=== PAGE TEXT ===
------------------------------------

Injection moulding sector
Injection moulding is a manufacturing process of injecting material into a mould to produce many things, i.e. packaging, bottles, automative parts, containers, mechanical parts, and most other plastic products.
The main raw material of injection moulding is polymers, sometimes known as resins - a derivative of crude oil.
Prices of polymer are positively related to crude oil prices. As a result, injection moulding companies now enjoy lower material (hence production) cost.
The chart below suggests that the raw material conservatively represents more than 50% of the total production cost of a plastic product.
As a result, injection moulding companies will enjoy better margin. The margin improvement will be more significant for export-orientated companies.
We, therefore, posit that certain injection moulding companies offer deep value investing opportunities.
Stock performance of companies
Based on the stock performance, it seems like investors are informed of the growth factors that mentioned earlier.
Nevertheless, there are 2 potential laggards (Hil and Sanichi) which might offer deep value.
Financial statements
Net cash companies: Hil, Lcth, and Sanichi
Net debt company: Geshen
Among the net cash companie, Hil has the best record for both gross and net profit margins.
Simple financial statement analyses
Cash is king.
We, consequently, like the net cash companies, especially those offering a high percentage of cash in their share price.
Benjamin Graham would advice us to stay away from Geshen.
Simple valuation
The PE suggests that Hil is clearly a laggard although its ROE is comparable to its peers.
To us, that is just a suggestion to investigate Hil and its peers further on a standard basis without being affected by their varied capital structure.

------------------------------------

=== SOURCE EXCERPT ===
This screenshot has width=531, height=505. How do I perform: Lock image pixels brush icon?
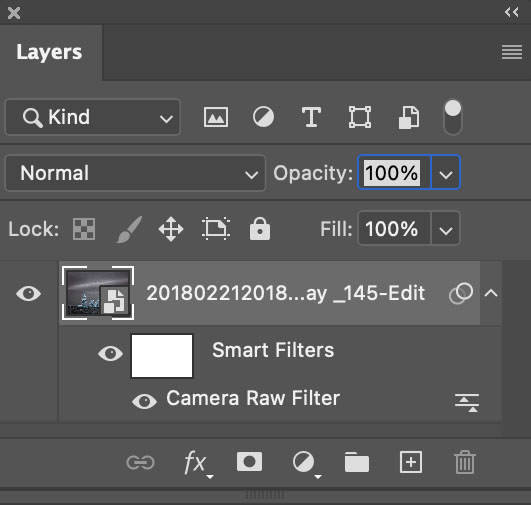129,229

------------------------------------

=== GOAL ===
Reproduce the injection moulding sector text above word for word, from start to finish.

=== SOLUTION ===
Injection moulding sector
Injection moulding is a manufacturing process of injecting material into a mould to produce many things, i.e. packaging, bottles, automative parts, containers, mechanical parts, and most other plastic products.
The main raw material of injection moulding is polymers, sometimes known as resins - a derivative of crude oil.
Prices of polymer are positively related to crude oil prices. As a result, injection moulding companies now enjoy lower material (hence production) cost.
The chart below suggests that the raw material conservatively represents more than 50% of the total production cost of a plastic product.
As a result, injection moulding companies will enjoy better margin. The margin improvement will be more significant for export-orientated companies.
We, therefore, posit that certain injection moulding companies offer deep value investing opportunities.
Stock performance of companies
Based on the stock performance, it seems like investors are informed of the growth factors that mentioned earlier.
Nevertheless, there are 2 potential laggards (Hil and Sanichi) which might offer deep value.
Financial statements
Net cash companies: Hil, Lcth, and Sanichi
Net debt company: Geshen
Among the net cash companie, Hil has the best record for both gross and net profit margins.
Simple financial statement analyses
Cash is king.
We, consequently, like the net cash companies, especially those offering a high percentage of cash in their share price.
Benjamin Graham would advice us to stay away from Geshen.
Simple valuation
The PE suggests that Hil is clearly a laggard although its ROE is comparable to its peers.
To us, that is just a suggestion to investigate Hil and its peers further on a standard basis without being affected by their varied capital structure.